- Seçilmiş Metin:
Tembellik Hakkı Saklı Karya Yolları: Bu Yolların Acemisinden İç Karya Rotaları

Karya Kültür Rotalarının temelde 5 ana bölgede ve 47 ayrı rota üstünde yapıldığını bir önceki yazımda belirtmiştim. Nar Gezi Tur Firması ile Nisan ayı için doğru seçilmiş bir programla 4 gün içinde, İç Karya rotalarından dördünde yürüyüşler gerçekleştirdik.

Bu rotalar; Sarıkaya Köyü-Gökseki Köyü-Ketendere Köyü-Çomakdağ/Kızılağaç Köyü Rotası (8,5 km)

Labranda-İlamet Köyü-Kargıcak Köyü Rotası (7 km)

Karahayıt Köyü-Yediler Manastırı-Gölyaka/Bafa Gölü Rotası (5.8 km)

- Veri Bölümü:
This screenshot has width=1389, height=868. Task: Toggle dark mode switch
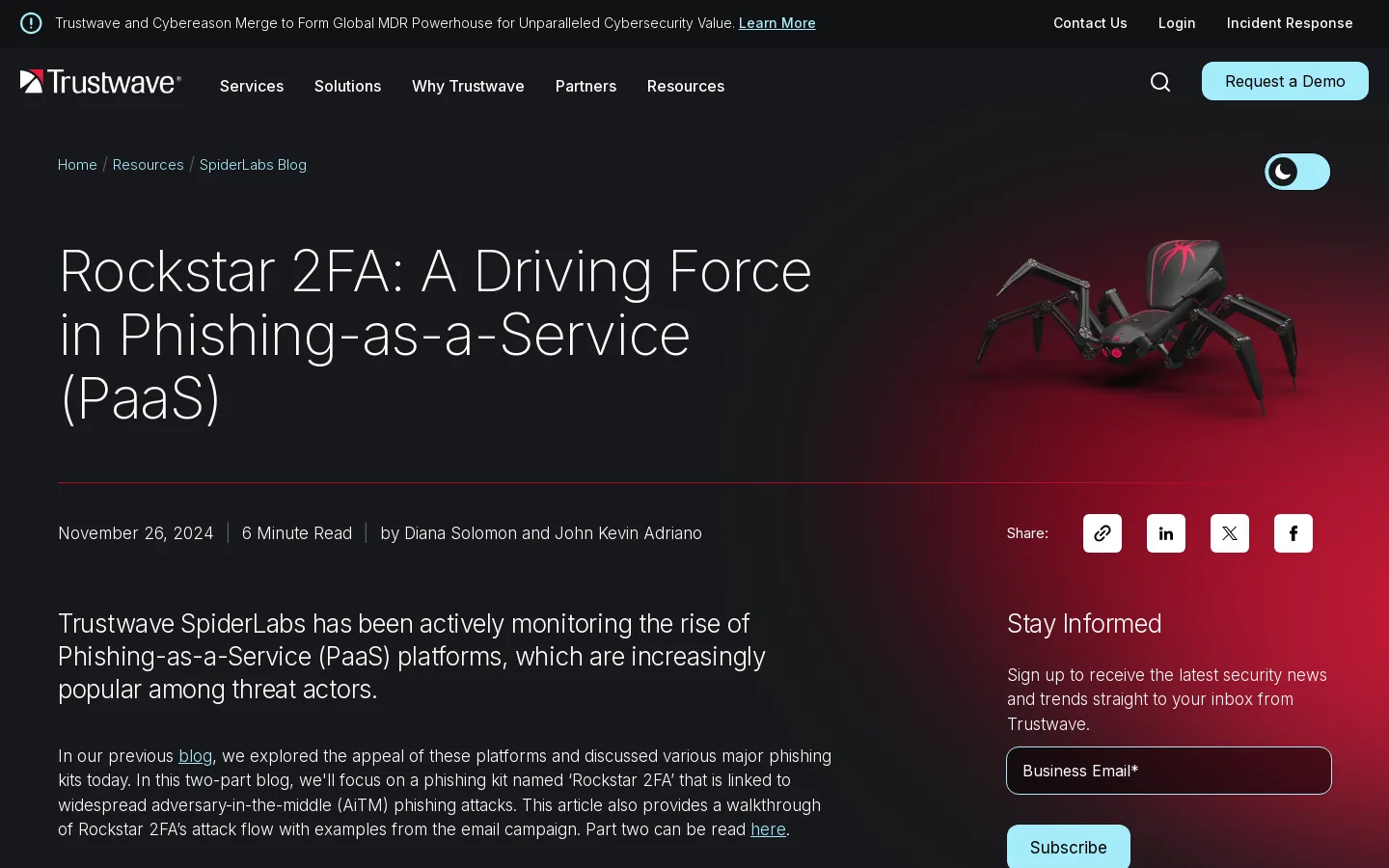[1297, 173]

- Görev Listesi:
(a) Karya rotaları yazısında "Karya Kültür Rotalarının temelde" sözleriyle açılan paragrafı, temel bilgilerini koruyarak daha kısa biçimde yeniden yazın.
(b) Karya rotaları yazısını, gösterilen son satırdan sonrasını tamamlayacak şekilde sürdürün.

- Alıştırma Yanıtları:
(a) Karya Kültür Rotaları 5 ana bölgede, 47 ayrı rota üzerinde yapılıyor. Nar Gezi Tur Firması ile Nisan ayına uygun bir programla 4 günde İç Karya rotalarından dördünde yürüyüş yapıldı.

(b)
Tekeler Köyü-Alinda Antik Kenti-Karpuzlu Rotası (6.8 km)

Bu yürüyüşler için toplamda 3 gece olan konaklamamızın 2 gecesini Milas‘da yaptık. Yıllardır Milas’tan geçer giderim ama içine girip de “Milas nasıl bir yerdir acep? Ne vardır burada?” diye merak etmemişim. Çok büyük ayıp etmişim Milas’a! Bu nedenle Milas üzerine biraz konuşmamız lazım.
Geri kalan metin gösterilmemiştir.